*Exercise brief*: Put the stretch of the material from the line containing "You are a computer-use" through the line containing "pyautogui.click(x=6, y=73)" into a numbered list, skipping blank lines and leaving out the pictures.

*Task input*:
--*--
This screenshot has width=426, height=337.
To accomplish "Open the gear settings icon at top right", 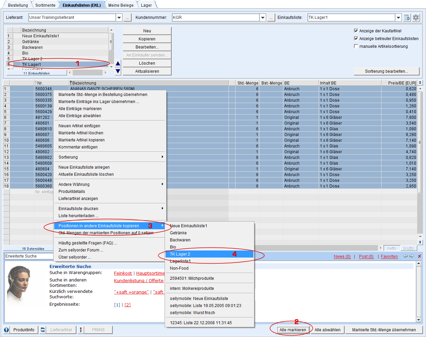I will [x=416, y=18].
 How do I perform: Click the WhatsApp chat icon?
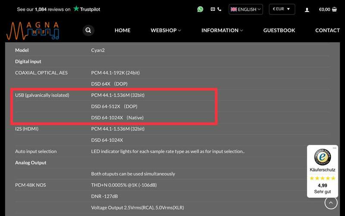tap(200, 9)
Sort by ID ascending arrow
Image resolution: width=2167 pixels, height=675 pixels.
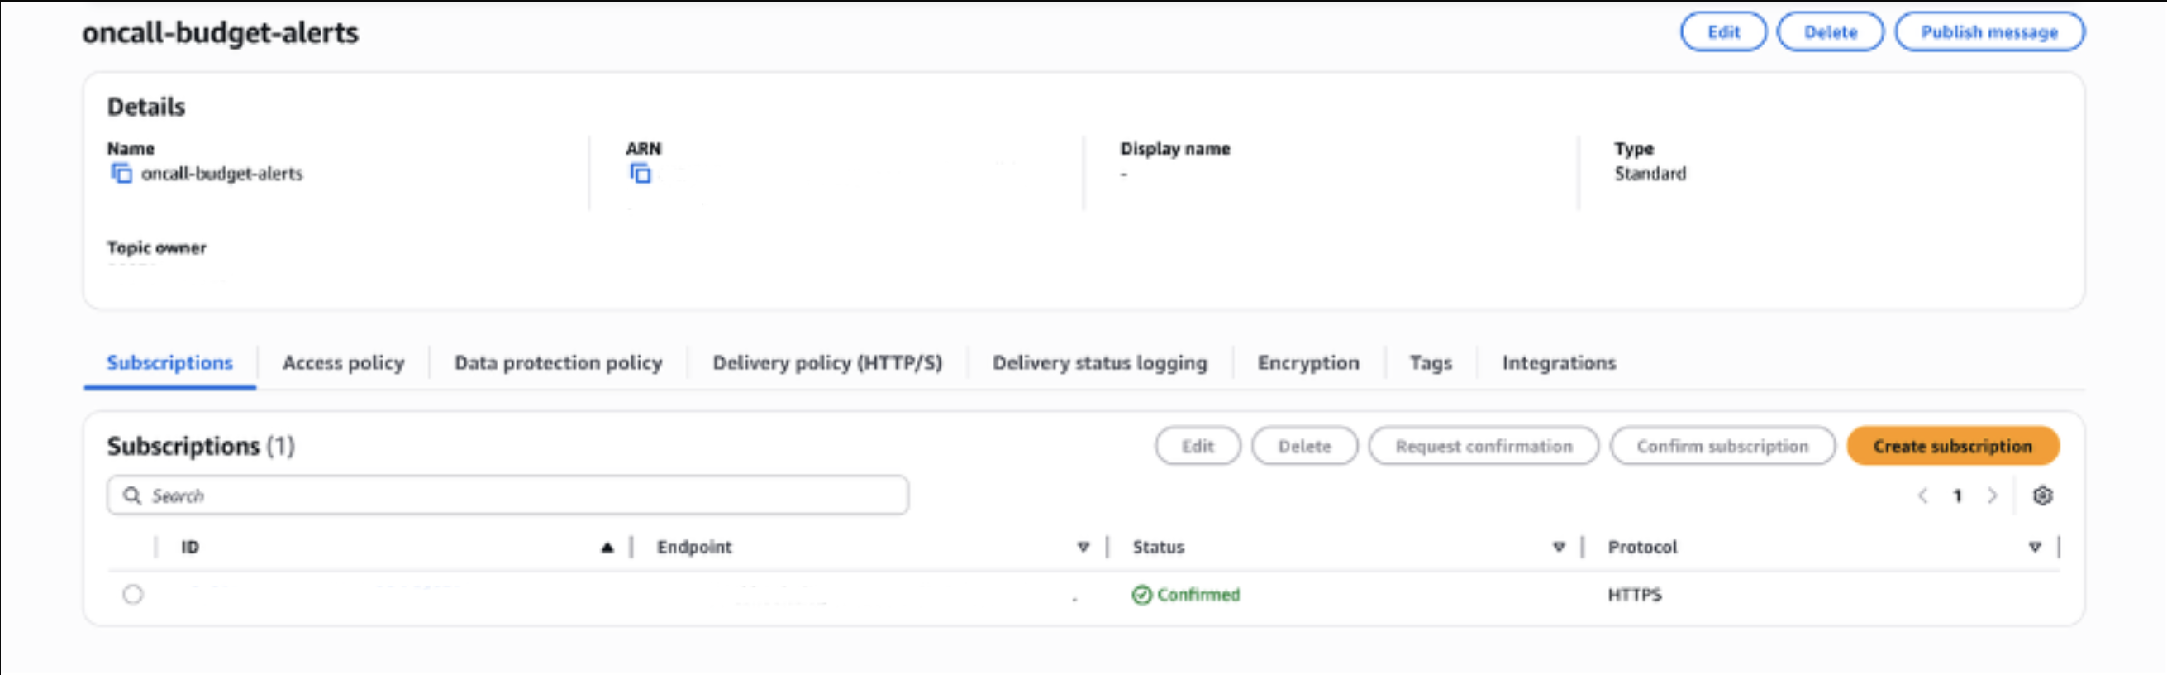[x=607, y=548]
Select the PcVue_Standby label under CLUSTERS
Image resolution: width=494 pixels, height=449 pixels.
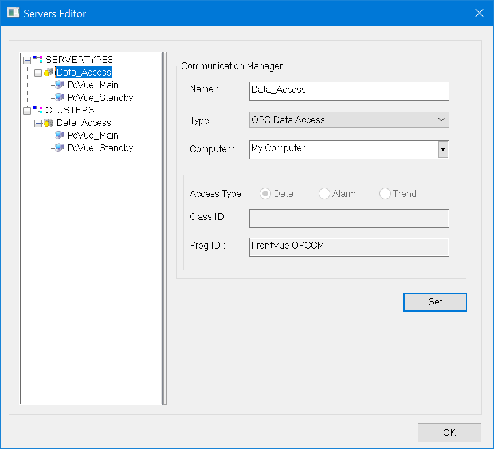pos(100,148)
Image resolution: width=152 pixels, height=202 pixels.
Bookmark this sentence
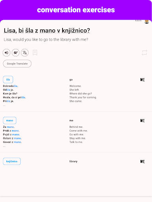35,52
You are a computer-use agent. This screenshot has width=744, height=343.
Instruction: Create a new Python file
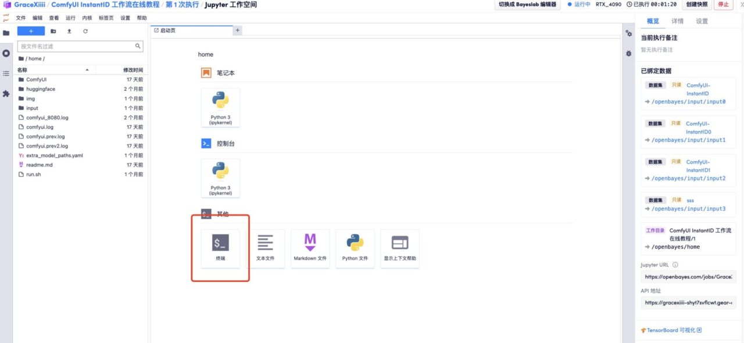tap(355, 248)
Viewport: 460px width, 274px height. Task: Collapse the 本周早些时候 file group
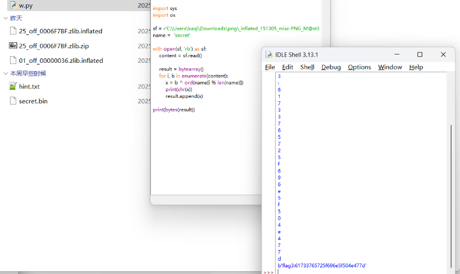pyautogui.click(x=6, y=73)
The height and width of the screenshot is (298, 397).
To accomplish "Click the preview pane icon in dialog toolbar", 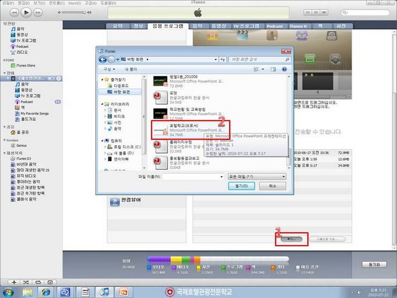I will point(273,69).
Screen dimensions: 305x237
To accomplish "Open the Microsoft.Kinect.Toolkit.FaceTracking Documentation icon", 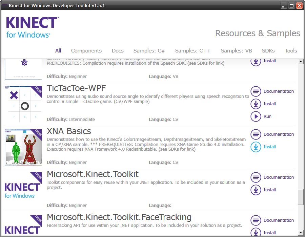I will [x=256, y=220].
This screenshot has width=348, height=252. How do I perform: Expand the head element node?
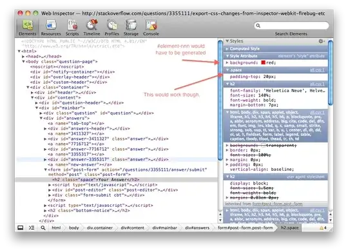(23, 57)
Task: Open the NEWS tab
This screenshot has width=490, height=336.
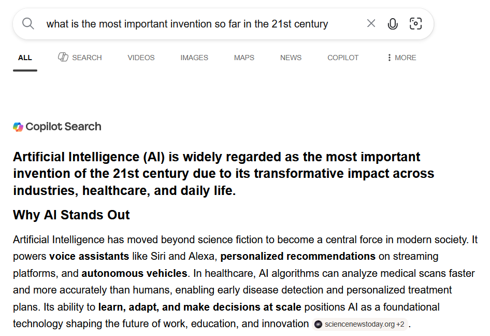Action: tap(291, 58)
--*--
*Correct answer*:
1. You are a computer-use agent. This screenshot has width=744, height=343.
2. Instruction: Create a new Python file
3. tap(355, 248)
4. Viewport: 460px width, 274px height. Task: Collapse the 本周早些时候 file group
5. pyautogui.click(x=6, y=73)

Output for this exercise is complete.